Annette Claire Baier (née Stoop; 11 October 1929 – 2 November 2012) was a New Zealand philosopher and Hume scholar, focused in particular on Hume's moral psychology. She was well known also for her contributions to feminist philosophy and to the philosophy of mind, where she was strongly influenced by her former colleague, Wilfrid Sellars.

Biography
Baier earned bachelor's and master's degrees at the University of Otago in her native Dunedin, New Zealand.

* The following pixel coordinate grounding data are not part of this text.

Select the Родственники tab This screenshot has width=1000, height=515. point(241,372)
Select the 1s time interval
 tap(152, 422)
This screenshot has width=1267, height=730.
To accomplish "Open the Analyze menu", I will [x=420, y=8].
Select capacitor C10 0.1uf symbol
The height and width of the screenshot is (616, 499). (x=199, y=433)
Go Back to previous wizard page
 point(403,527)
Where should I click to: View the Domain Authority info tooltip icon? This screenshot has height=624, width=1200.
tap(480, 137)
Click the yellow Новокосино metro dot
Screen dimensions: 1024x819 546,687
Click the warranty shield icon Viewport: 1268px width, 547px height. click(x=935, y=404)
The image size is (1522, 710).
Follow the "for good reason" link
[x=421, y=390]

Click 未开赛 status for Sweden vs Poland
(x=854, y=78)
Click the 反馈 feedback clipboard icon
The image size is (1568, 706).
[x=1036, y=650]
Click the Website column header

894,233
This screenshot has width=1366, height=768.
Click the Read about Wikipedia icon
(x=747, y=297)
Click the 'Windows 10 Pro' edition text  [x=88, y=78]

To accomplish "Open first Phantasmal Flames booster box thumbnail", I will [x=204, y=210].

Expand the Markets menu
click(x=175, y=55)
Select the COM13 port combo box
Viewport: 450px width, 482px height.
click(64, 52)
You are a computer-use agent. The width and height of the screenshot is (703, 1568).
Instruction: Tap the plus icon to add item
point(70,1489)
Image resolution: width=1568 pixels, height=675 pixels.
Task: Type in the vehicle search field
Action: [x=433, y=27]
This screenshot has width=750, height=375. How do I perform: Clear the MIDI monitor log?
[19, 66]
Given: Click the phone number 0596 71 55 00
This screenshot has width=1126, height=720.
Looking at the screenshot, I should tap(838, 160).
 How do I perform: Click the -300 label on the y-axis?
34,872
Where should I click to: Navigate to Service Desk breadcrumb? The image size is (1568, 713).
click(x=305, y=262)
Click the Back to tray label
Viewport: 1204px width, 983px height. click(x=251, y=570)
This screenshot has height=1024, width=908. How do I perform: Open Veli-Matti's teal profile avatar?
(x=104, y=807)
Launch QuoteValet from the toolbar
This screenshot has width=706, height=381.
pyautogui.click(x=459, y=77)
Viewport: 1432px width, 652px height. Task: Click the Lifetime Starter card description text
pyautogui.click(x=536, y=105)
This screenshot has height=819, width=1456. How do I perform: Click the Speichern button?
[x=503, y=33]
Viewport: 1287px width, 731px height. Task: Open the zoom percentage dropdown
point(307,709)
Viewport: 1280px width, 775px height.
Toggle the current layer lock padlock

In 1952 she went to Somerville College, Oxford, where she earned her PhD and met fellow philosophers Philippa Foot and G.E.M. Anscombe. For most of her career she taught in the philosophy department at the University of Pittsburgh, having moved there from Carnegie Mellon University. She retired to Dunedin.

She was former President of the Eastern Division of the American Philosophical Association, an office reserved for the elite of her profession. Baier received an honorary Doctor of Literature from the University of Otago in 1999.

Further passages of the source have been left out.